**What to do**
Skip the pictures, please, and write out exactly every line from the one containing "Image resolution: width=1568" through the end of the listing below.

**Provided records**
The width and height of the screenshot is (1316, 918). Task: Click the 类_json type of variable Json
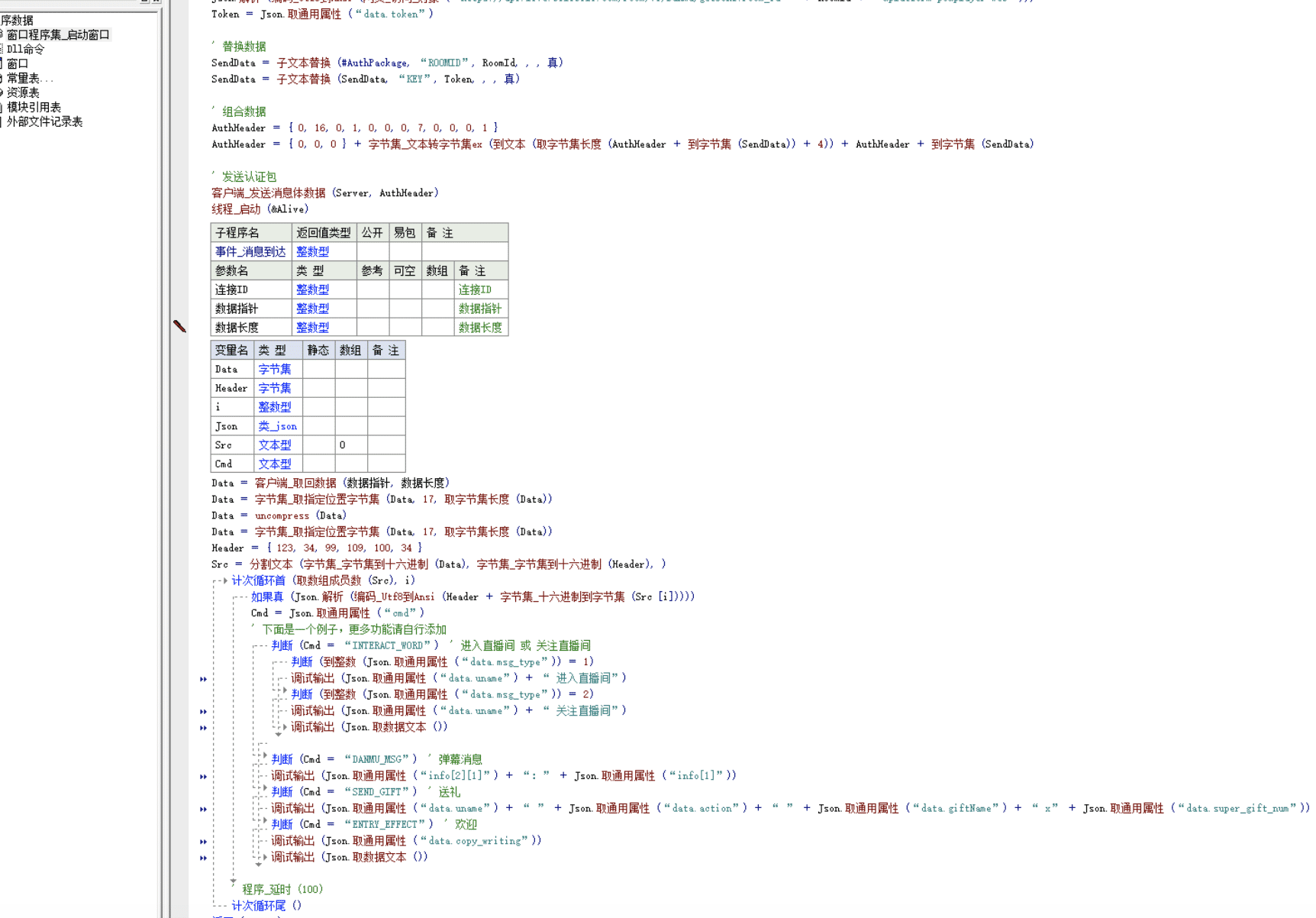click(x=277, y=426)
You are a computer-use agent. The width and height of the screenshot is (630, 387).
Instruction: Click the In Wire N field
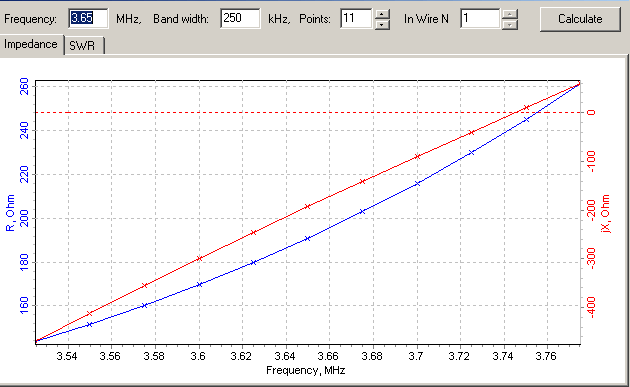click(480, 18)
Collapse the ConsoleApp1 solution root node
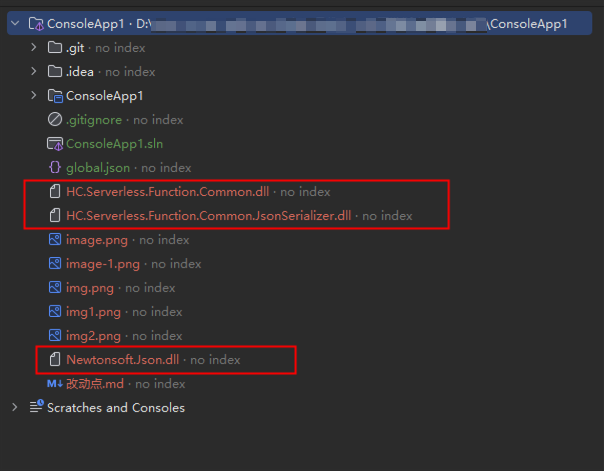The height and width of the screenshot is (471, 604). point(15,23)
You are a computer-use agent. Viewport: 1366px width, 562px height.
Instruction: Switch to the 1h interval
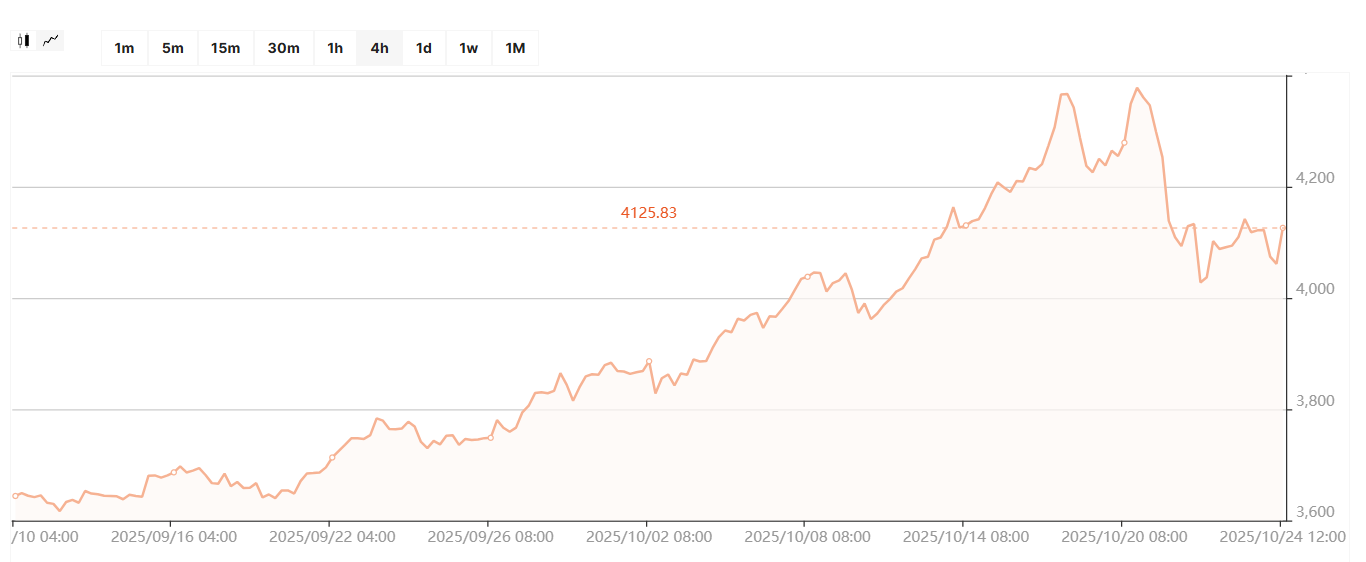(x=335, y=48)
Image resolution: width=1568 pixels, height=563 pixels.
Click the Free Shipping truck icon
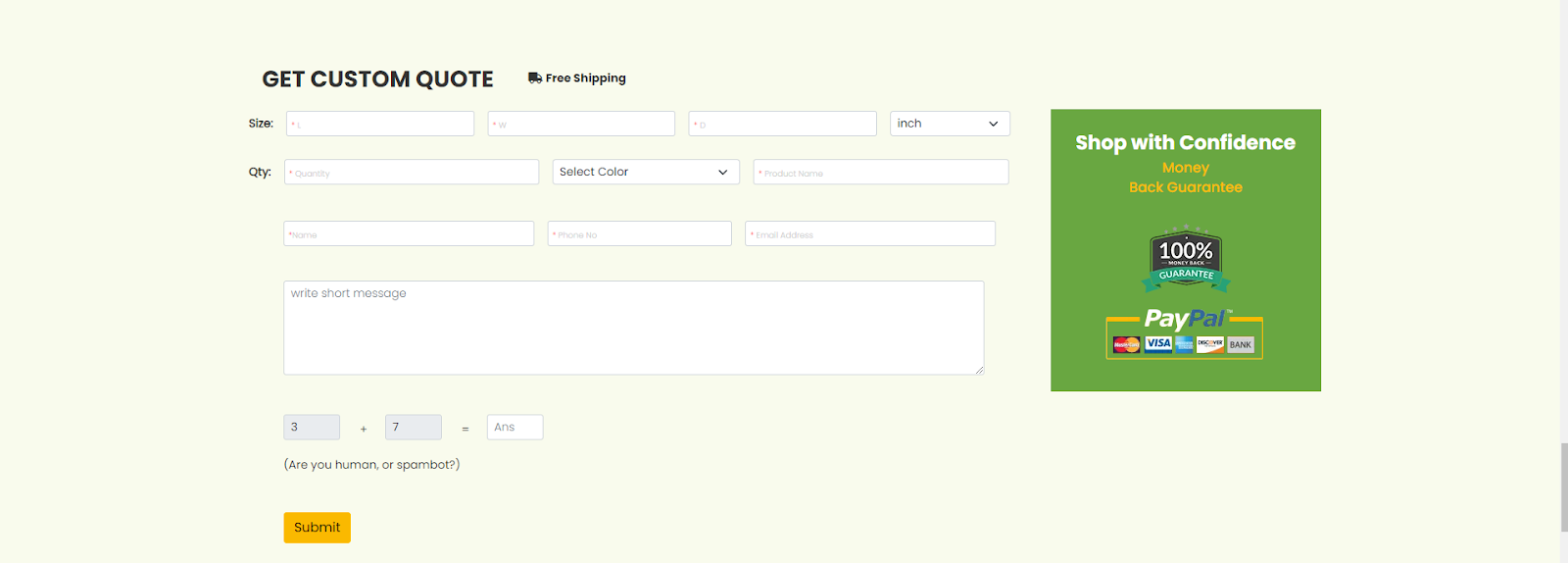pyautogui.click(x=535, y=78)
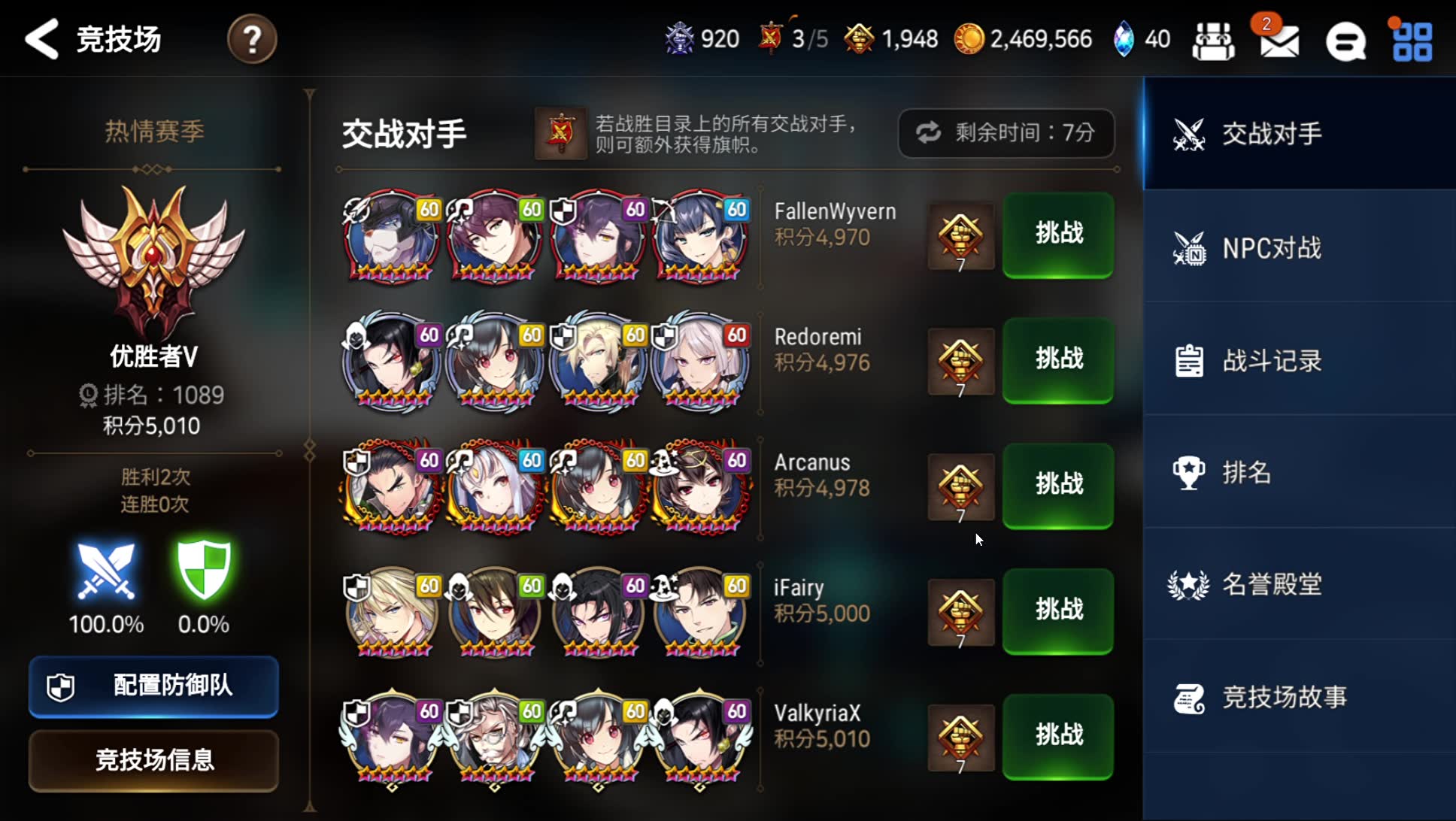
Task: Challenge iFairy with the 挑战 button
Action: coord(1058,610)
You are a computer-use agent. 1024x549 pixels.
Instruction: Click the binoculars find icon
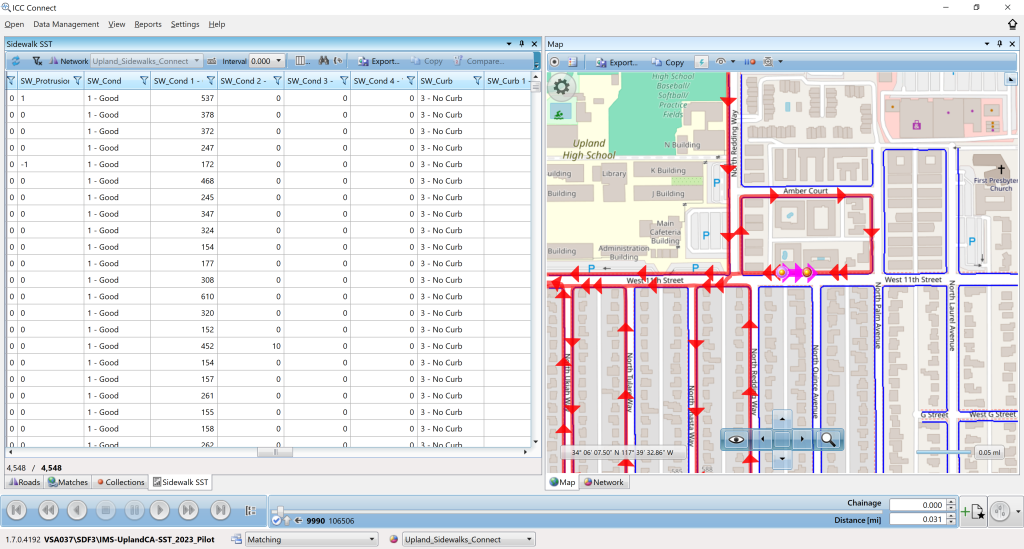pyautogui.click(x=324, y=61)
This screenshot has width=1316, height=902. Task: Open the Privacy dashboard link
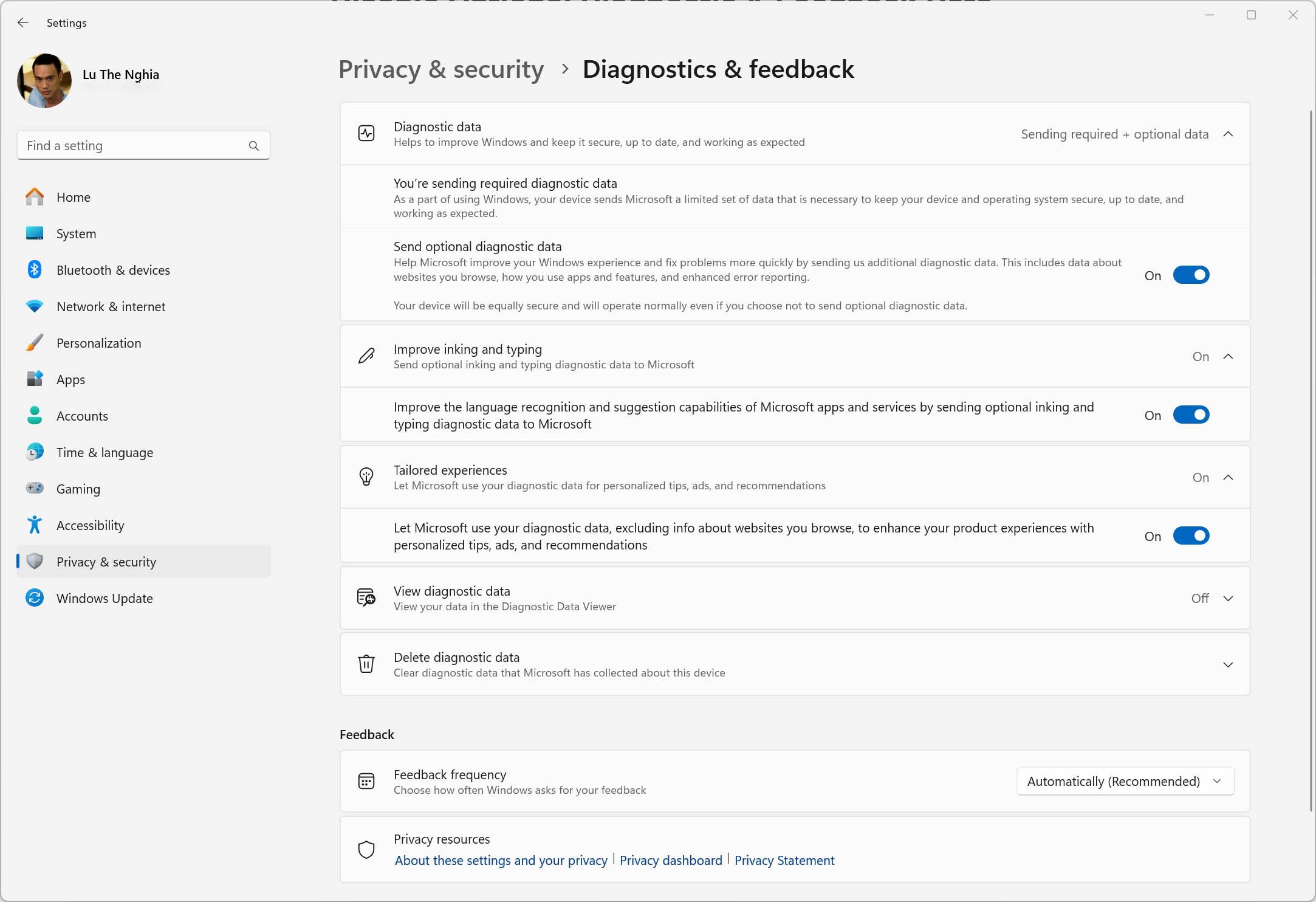(x=671, y=860)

**The answer**
Image resolution: width=1568 pixels, height=563 pixels.
Click the Free Shipping truck icon
pyautogui.click(x=535, y=78)
Task: Challenge iFairy with the 挑战 button
Action: coord(1058,610)
You are a computer-use agent. 1024x549 pixels.
Instruction: Click the binoculars find icon
pyautogui.click(x=324, y=61)
This screenshot has width=1316, height=902. Task: Open the Privacy dashboard link
(x=671, y=860)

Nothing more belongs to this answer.